__Requirement__. Reproduce all of the data below line for line, without changing anything, and omit the pictures from your answer.

__Records from a dataset__.

■ ■ ■ ■ ■

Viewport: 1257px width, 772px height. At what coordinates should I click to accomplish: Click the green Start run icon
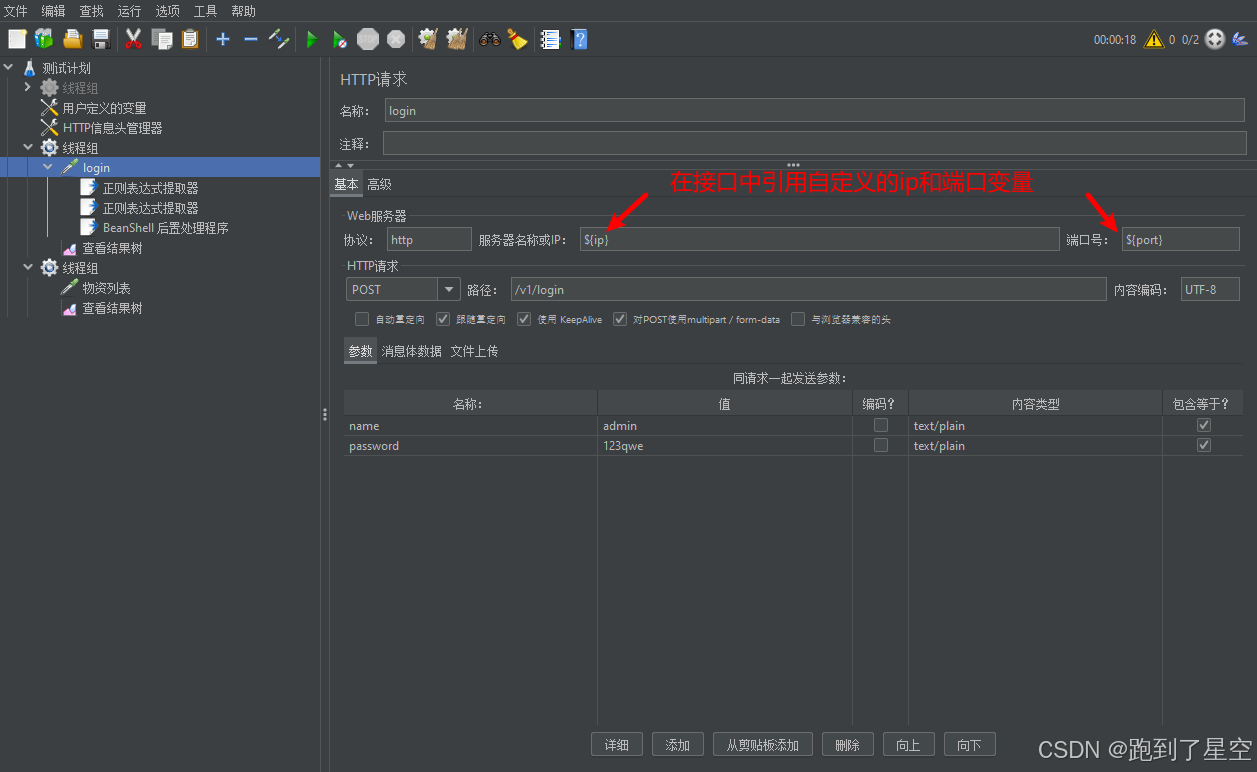[312, 39]
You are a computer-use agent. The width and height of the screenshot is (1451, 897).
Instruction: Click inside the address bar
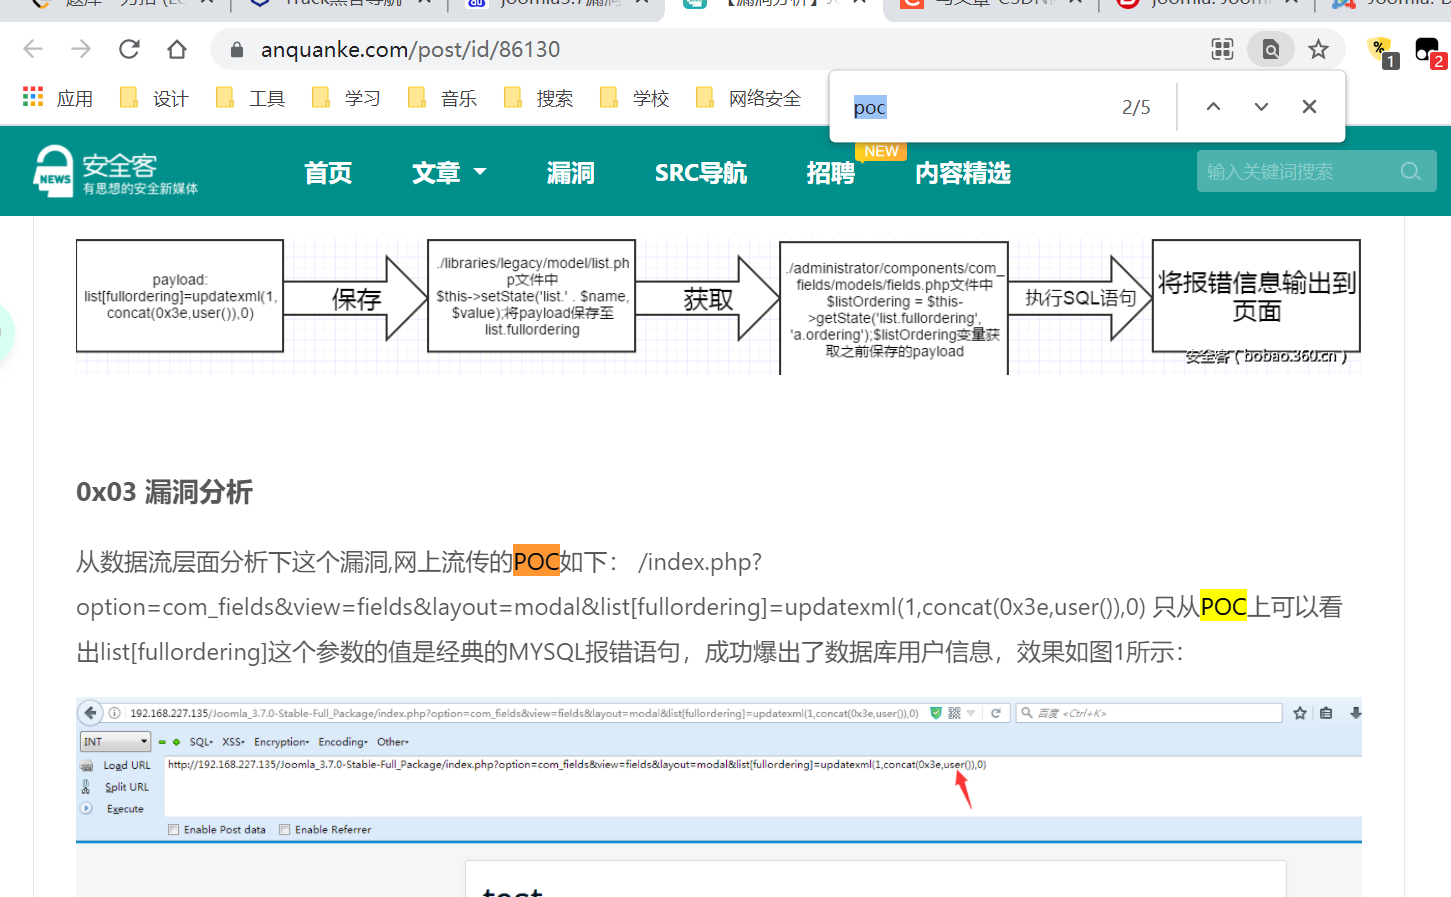pos(500,48)
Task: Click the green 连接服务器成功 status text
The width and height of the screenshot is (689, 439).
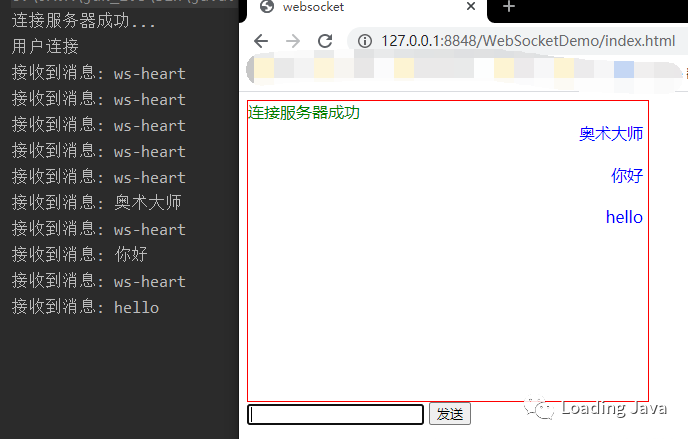Action: 304,113
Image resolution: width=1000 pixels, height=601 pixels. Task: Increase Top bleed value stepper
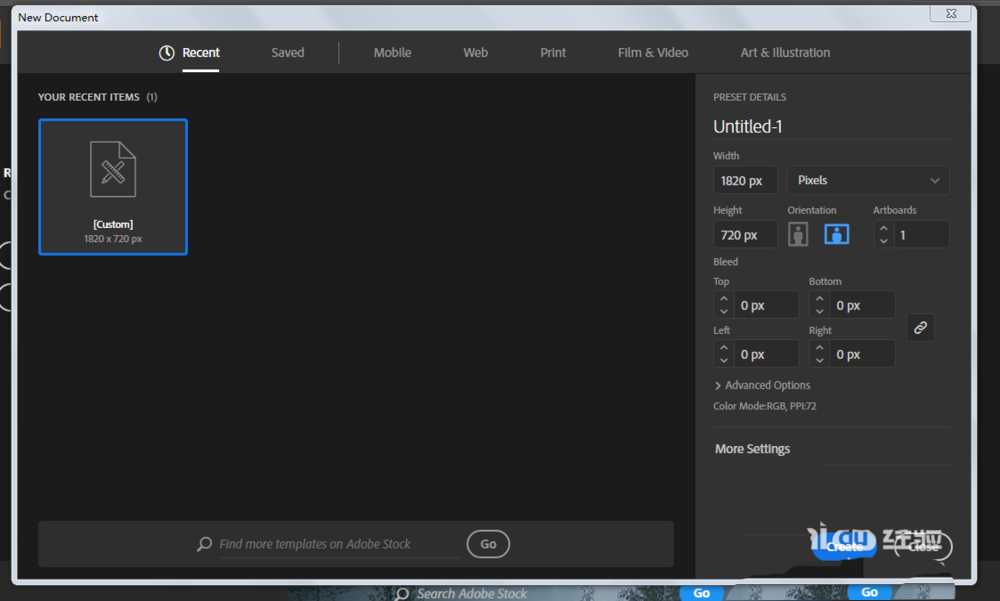(723, 299)
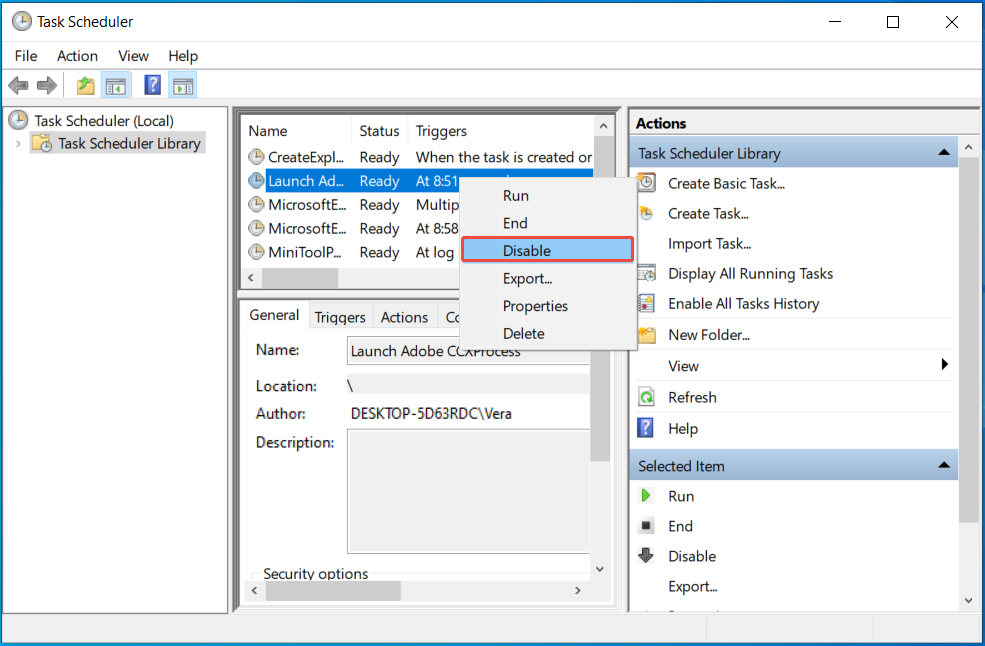Click the Refresh icon in Actions pane
Screen dimensions: 985x646
pos(647,397)
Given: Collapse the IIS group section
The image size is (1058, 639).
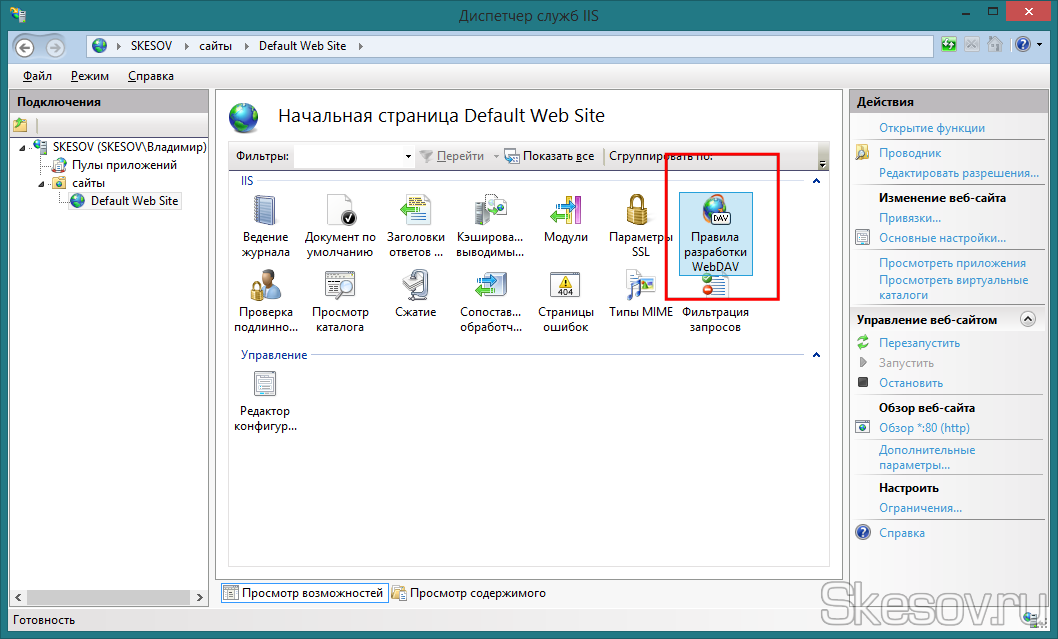Looking at the screenshot, I should (x=816, y=181).
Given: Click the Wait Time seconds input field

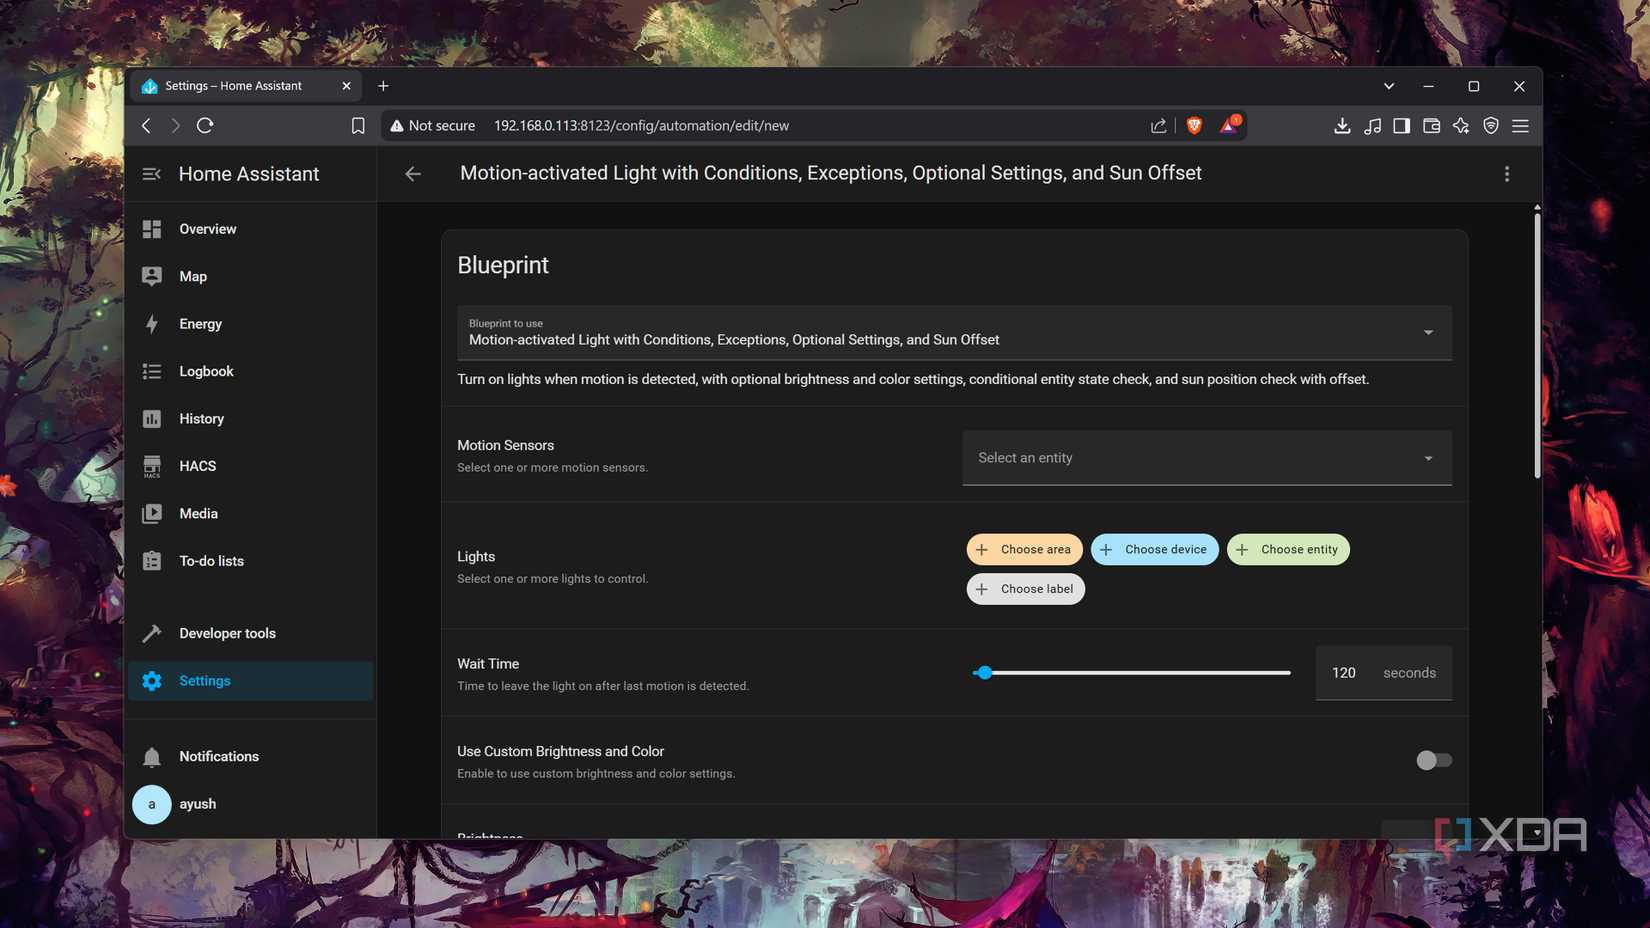Looking at the screenshot, I should [x=1344, y=673].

■ ■ ■ ■ ■

__Task answer__.
Viewport: 1257px width, 772px height. At what coordinates should I click to accomplish: Click the green Start run icon
[312, 39]
You are a computer-use agent. The width and height of the screenshot is (1451, 897).
Instruction: Click inside the address bar
pos(500,48)
Task: Click the green 连接服务器成功 status text
The width and height of the screenshot is (689, 439).
Action: 304,113
Image resolution: width=1000 pixels, height=601 pixels. Task: Increase Top bleed value stepper
(723, 299)
Click the Refresh icon in Actions pane
Screen dimensions: 985x646
pos(647,397)
Given: Collapse the IIS group section
The image size is (1058, 639).
Looking at the screenshot, I should (x=816, y=181).
Given: Click the Wait Time seconds input field

Looking at the screenshot, I should [x=1344, y=673].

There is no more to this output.